City planners not done with Pearl District form-based code expansion idea
BY KEVIN CANFIELD World Staff Writer
Thursday, December 27, 2012
12/27/12 at 8:01 AM
The new year is expected to bring a new chance at life for the Pearl District form-based code.
After months of discussion, the Tulsa Metropolitan Area Planning Commission is expected early next year to take up a compromise proposal that reduces the area in which the new code would be applied within the district.
The Planning Commission in September rejected a proposal to expand use of the code to the entire district.
Since then, commission members have worked with Planning Commission personnel and the city to come up with a proposal that would cover a smaller portion of the district.
"In a nutshell, it (the new boundary) is the Sixth Street corridor from Peoria Avenue to Utica Avenue, and then running north-south it is basically the corner of Peoria Avenue to Sixth Street north to Interstate 244," said city Planning Director Dawn Warrick.
The latest proposal also includes properties north and east of the area in which the form-based code now applies, she said.

Stored dataset items:

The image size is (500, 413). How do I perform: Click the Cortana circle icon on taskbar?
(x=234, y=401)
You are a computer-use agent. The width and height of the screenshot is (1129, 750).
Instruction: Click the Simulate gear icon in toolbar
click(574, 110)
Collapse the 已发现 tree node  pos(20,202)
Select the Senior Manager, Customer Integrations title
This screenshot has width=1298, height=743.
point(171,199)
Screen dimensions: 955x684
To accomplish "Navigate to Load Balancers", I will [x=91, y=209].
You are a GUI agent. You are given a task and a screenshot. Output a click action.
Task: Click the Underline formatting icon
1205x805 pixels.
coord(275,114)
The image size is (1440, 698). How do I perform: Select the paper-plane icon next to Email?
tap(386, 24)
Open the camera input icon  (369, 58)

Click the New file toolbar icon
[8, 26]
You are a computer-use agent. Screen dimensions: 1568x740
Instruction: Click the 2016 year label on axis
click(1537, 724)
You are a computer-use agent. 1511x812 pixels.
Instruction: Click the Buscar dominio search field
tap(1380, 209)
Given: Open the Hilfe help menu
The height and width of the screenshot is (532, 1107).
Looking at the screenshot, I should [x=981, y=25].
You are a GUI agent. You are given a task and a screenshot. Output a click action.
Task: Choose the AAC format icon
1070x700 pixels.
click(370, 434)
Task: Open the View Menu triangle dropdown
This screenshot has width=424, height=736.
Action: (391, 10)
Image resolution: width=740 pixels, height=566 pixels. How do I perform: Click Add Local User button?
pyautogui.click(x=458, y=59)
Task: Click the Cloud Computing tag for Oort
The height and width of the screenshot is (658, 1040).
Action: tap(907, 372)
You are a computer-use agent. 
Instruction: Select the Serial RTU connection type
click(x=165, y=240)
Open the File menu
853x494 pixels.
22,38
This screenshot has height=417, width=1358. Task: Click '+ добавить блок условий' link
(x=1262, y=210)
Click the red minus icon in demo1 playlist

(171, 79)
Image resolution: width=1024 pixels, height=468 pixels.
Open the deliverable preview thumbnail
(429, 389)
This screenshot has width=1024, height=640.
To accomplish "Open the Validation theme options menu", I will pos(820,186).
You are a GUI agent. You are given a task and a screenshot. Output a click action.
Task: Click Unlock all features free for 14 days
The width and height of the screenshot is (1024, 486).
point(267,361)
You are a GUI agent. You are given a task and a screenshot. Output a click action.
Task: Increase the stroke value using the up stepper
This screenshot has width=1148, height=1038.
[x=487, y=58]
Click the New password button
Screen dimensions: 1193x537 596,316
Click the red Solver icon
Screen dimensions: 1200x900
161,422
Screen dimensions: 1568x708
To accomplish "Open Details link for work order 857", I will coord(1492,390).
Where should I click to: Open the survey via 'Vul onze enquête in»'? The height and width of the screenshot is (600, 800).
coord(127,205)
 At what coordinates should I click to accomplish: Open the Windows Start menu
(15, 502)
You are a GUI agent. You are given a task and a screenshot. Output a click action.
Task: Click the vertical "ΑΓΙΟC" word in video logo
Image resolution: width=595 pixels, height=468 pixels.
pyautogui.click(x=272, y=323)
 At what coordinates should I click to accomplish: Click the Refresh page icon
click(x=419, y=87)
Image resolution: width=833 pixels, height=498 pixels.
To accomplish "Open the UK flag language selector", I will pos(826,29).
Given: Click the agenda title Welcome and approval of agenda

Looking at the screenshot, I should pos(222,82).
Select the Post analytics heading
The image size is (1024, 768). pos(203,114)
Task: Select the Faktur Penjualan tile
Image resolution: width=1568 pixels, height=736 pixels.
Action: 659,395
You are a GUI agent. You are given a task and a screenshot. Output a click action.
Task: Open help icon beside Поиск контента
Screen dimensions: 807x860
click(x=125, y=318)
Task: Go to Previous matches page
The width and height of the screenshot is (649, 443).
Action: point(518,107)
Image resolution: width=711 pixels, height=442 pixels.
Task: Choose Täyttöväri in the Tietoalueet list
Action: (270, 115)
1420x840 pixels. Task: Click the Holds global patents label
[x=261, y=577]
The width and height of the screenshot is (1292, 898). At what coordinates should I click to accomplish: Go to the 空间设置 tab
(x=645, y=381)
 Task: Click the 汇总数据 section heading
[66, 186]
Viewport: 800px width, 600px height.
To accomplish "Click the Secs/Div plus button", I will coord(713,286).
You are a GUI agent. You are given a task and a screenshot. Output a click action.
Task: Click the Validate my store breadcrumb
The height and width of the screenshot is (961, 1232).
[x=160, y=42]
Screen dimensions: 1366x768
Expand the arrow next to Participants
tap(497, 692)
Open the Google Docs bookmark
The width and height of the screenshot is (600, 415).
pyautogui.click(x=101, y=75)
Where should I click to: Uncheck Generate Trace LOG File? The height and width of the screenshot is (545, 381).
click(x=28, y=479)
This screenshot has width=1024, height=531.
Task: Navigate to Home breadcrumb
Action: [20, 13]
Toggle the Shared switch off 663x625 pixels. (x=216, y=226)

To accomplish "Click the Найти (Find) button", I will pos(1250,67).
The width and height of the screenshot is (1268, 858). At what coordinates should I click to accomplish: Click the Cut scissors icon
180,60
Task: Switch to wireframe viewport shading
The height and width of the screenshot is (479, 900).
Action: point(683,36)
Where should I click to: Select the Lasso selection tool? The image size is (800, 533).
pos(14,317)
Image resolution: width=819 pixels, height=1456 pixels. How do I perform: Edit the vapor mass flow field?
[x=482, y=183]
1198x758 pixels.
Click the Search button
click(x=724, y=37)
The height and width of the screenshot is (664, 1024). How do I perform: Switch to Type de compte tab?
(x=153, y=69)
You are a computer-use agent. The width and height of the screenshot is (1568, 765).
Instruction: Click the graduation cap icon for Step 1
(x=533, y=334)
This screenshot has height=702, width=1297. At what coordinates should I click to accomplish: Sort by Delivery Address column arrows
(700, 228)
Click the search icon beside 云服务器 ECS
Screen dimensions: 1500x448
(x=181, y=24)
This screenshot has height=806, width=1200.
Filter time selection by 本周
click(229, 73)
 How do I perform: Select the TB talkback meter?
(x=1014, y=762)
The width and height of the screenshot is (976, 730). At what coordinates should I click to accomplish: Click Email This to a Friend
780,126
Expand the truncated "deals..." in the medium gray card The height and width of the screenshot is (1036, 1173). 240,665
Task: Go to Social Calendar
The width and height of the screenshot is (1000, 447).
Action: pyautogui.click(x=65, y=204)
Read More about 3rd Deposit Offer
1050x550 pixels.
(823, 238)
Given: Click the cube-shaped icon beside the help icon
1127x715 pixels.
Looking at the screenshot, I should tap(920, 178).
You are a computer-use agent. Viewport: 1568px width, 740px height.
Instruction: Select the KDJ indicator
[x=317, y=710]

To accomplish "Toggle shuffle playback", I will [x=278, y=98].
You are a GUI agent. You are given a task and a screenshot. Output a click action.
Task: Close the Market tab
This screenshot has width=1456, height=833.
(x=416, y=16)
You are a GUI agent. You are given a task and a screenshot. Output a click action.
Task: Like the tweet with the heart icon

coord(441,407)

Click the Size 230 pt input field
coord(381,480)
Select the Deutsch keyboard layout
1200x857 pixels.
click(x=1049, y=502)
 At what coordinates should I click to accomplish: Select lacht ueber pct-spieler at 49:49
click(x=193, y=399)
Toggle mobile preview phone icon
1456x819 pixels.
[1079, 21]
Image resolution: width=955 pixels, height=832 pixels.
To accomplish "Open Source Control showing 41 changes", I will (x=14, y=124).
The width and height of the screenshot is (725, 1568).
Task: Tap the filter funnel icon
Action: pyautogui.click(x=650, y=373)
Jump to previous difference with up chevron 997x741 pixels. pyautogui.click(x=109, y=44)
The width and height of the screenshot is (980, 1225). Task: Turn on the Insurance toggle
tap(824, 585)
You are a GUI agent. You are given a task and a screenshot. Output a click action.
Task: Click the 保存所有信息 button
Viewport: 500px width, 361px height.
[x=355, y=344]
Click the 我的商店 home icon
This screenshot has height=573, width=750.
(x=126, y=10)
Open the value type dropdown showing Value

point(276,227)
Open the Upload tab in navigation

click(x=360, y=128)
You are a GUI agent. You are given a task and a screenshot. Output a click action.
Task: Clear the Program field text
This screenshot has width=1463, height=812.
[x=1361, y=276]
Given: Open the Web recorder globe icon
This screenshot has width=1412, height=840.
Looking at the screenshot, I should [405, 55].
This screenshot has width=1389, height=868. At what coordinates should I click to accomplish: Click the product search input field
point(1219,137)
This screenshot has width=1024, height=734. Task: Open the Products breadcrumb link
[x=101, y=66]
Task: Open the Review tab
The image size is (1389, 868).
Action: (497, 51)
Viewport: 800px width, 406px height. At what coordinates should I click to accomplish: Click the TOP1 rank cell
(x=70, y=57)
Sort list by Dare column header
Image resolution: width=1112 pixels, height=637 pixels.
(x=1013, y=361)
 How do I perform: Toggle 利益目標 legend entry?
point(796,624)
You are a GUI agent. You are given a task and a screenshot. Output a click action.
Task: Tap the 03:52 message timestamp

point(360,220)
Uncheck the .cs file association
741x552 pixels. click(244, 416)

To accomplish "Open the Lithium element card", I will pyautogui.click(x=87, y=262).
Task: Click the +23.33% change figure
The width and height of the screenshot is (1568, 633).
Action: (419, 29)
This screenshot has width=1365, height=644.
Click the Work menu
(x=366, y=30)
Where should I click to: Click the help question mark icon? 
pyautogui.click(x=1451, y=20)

*SHORT PROBLEM A*
In the Pearl District form-based code article, when did the Planning Commission reject the proposal to expand the code to the entire district?
*SHORT PROBLEM B*
Retype the listing from its first line through the line that contains "click(1537, 724)", including both of those lines.
The article and the listing come from unrelated sources.

*ANSWER A*
In September.

*ANSWER B*
The image size is (500, 413). How do I perform: Click the Cortana circle icon on taskbar?
(x=234, y=401)
You are a computer-use agent. The width and height of the screenshot is (1129, 750).
Instruction: Click the Simulate gear icon in toolbar
click(574, 110)
Collapse the 已发现 tree node  pos(20,202)
Select the Senior Manager, Customer Integrations title
This screenshot has width=1298, height=743.
point(171,199)
Screen dimensions: 955x684
To accomplish "Navigate to Load Balancers", I will [x=91, y=209].
You are a GUI agent. You are given a task and a screenshot. Output a click action.
Task: Click the Underline formatting icon
1205x805 pixels.
coord(275,114)
The image size is (1440, 698). How do I perform: Select the paper-plane icon next to Email?
tap(386, 24)
Open the camera input icon  (369, 58)

Click the New file toolbar icon
[8, 26]
You are a computer-use agent. Screen dimensions: 1568x740
Instruction: Click the 2016 year label on axis
click(1537, 724)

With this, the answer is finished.